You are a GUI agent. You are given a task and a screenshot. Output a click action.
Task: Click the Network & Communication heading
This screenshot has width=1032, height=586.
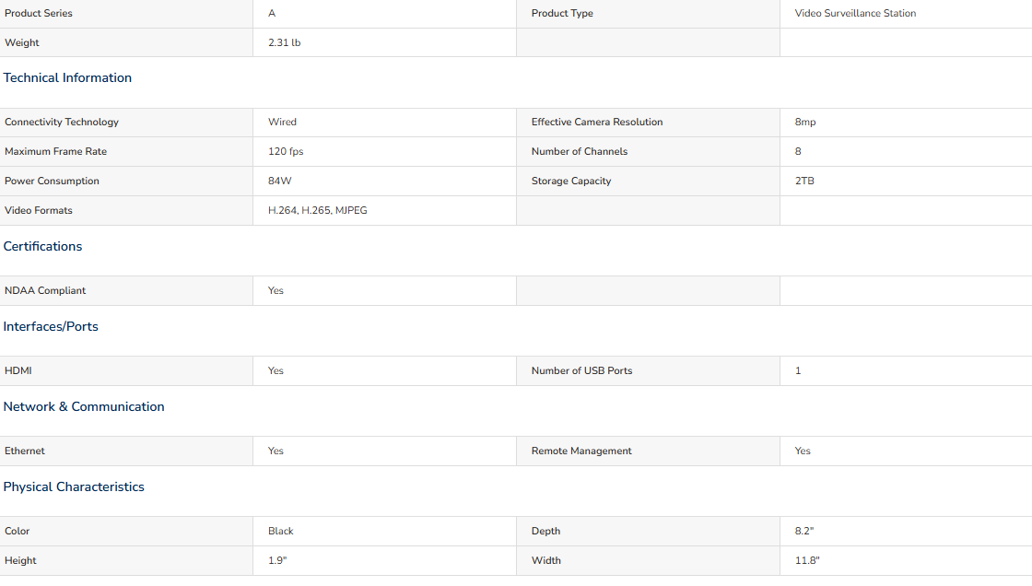click(84, 407)
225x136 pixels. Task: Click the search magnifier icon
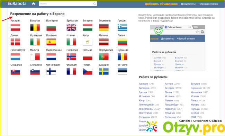click(x=95, y=4)
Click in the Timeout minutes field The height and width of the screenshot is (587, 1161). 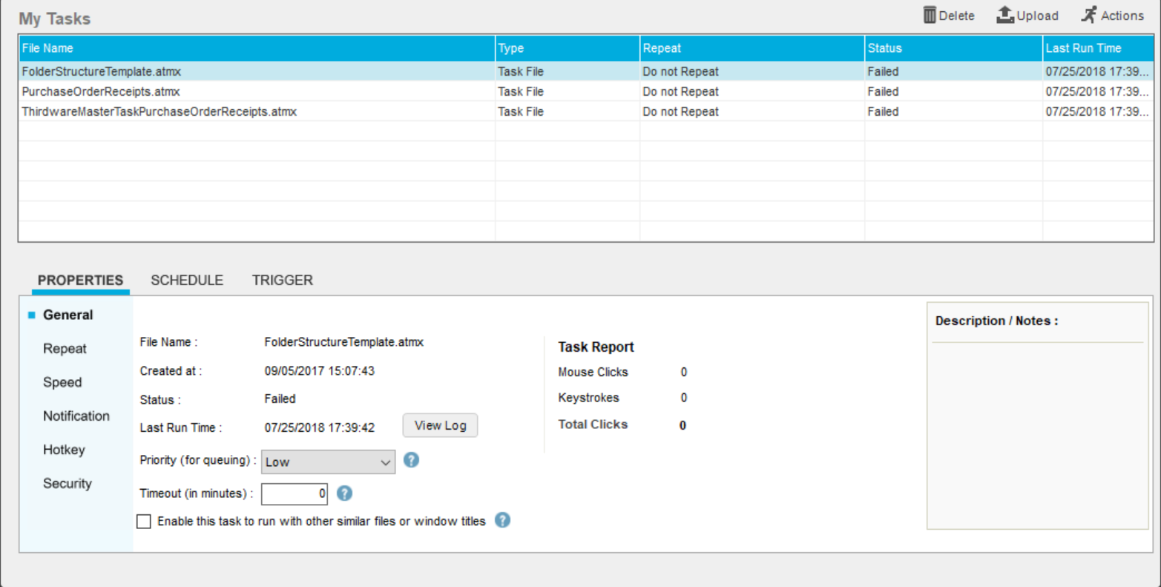tap(294, 493)
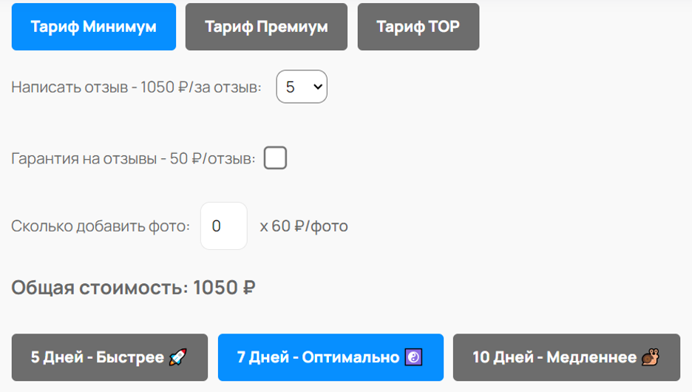Click the Сколько добавить фото label
This screenshot has height=392, width=692.
coord(101,226)
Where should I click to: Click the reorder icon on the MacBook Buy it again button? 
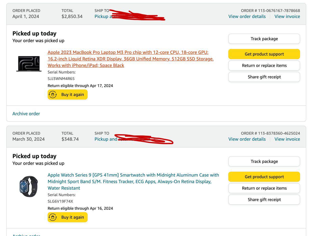coord(53,95)
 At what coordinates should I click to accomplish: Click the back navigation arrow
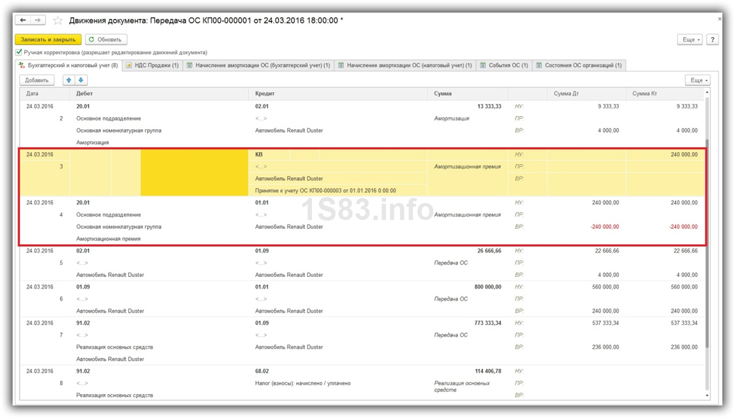pos(23,20)
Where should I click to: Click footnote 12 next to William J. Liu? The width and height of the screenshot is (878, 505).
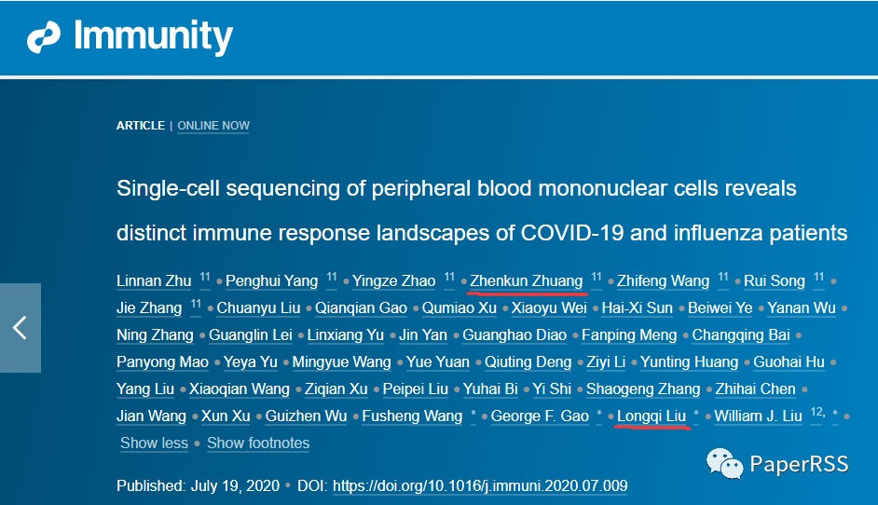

- _Work instructions_
Copy the records word for word from their first line through the line containing "click(x=95, y=4)", including both ends, and leave out the pictures.

- _Reply_
You are a GUI agent. You are given a task and a screenshot. Output a click action.
Task: Click the Network & Communication heading
This screenshot has width=1032, height=586.
click(84, 407)
225x136 pixels. Task: Click the search magnifier icon
click(x=95, y=4)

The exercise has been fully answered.